- TASK REQUIREMENTS -
Could you write out every entry exactly as it stands?

(Stored records)
*** Begin section ***

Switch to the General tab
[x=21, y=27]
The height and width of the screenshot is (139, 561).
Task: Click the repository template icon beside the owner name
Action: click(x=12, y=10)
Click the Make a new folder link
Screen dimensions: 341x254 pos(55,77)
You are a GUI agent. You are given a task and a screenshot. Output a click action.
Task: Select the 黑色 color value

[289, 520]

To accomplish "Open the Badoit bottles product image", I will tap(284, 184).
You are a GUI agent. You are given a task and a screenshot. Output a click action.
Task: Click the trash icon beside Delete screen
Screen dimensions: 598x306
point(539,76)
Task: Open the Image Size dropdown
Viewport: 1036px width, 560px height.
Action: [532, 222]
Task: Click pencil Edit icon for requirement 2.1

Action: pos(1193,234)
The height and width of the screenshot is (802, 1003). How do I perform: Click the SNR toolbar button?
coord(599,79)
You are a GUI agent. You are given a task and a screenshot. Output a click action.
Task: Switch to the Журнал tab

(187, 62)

*** End section ***

- WRITTEN ANSWER -
Switch to the General tab
[x=21, y=27]
The height and width of the screenshot is (139, 561).
Task: Click the repository template icon beside the owner name
Action: click(x=12, y=10)
Click the Make a new folder link
Screen dimensions: 341x254 pos(55,77)
You are a GUI agent. You are given a task and a screenshot. Output a click action.
Task: Select the 黑色 color value

[289, 520]

To accomplish "Open the Badoit bottles product image", I will tap(284, 184).
You are a GUI agent. You are given a task and a screenshot. Output a click action.
Task: Click the trash icon beside Delete screen
Screen dimensions: 598x306
point(539,76)
Task: Open the Image Size dropdown
Viewport: 1036px width, 560px height.
Action: [532, 222]
Task: Click pencil Edit icon for requirement 2.1

Action: pos(1193,234)
The height and width of the screenshot is (802, 1003). How do I perform: Click the SNR toolbar button?
coord(599,79)
You are a GUI agent. You are given a task and a screenshot. Output a click action.
Task: Switch to the Журнал tab

(187, 62)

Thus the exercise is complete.